What the task requires |
Lines with "году": pull these out of the listing below.

Exercise data |

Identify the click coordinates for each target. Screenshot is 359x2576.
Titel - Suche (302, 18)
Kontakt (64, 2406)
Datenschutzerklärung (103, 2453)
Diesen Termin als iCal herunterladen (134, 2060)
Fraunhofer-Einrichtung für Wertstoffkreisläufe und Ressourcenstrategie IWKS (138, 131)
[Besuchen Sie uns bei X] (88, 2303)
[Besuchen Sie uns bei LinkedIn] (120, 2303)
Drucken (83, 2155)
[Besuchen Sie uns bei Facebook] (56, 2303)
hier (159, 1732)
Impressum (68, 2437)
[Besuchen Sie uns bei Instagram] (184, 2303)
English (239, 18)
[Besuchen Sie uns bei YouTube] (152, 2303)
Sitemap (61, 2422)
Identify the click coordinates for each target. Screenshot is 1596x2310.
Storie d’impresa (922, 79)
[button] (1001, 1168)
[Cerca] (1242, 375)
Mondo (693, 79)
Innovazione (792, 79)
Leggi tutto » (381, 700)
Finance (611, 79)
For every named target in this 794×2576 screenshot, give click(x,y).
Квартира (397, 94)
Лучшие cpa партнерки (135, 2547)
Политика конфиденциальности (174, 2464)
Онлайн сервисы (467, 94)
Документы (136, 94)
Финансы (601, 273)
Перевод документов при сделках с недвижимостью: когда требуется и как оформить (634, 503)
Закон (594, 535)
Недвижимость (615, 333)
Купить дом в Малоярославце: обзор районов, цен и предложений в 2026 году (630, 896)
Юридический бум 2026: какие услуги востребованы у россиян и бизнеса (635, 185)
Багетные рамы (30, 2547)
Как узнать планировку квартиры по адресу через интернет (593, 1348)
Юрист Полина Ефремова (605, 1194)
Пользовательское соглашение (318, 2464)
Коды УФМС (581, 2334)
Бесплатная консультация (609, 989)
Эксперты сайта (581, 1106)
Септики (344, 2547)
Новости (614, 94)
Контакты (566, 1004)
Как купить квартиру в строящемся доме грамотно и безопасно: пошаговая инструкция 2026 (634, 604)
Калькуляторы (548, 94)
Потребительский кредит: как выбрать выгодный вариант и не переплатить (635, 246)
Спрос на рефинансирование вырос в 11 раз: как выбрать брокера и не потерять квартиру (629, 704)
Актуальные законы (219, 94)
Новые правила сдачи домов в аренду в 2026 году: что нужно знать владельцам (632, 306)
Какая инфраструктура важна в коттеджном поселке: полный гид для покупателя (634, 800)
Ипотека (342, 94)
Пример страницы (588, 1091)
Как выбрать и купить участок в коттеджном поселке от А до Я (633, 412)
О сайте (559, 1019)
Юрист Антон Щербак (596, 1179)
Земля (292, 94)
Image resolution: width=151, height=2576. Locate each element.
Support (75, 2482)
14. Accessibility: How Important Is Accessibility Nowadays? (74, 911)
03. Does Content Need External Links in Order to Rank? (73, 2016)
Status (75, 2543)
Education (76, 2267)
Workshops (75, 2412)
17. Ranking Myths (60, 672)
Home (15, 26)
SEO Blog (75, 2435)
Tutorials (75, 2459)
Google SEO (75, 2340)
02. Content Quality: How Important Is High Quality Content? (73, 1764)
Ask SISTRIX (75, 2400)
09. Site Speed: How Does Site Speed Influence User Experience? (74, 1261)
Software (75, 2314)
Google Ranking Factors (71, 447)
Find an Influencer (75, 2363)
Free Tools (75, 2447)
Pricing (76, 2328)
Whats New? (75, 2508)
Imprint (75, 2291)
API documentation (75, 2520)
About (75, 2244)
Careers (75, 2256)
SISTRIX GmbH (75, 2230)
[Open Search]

Task result |
Купить дом в Малоярославце: обзор районов, цен и предложений в 2026 году (630, 896)
Новые правила сдачи домов в аренду в 2026 году: что нужно знать владельцам (632, 306)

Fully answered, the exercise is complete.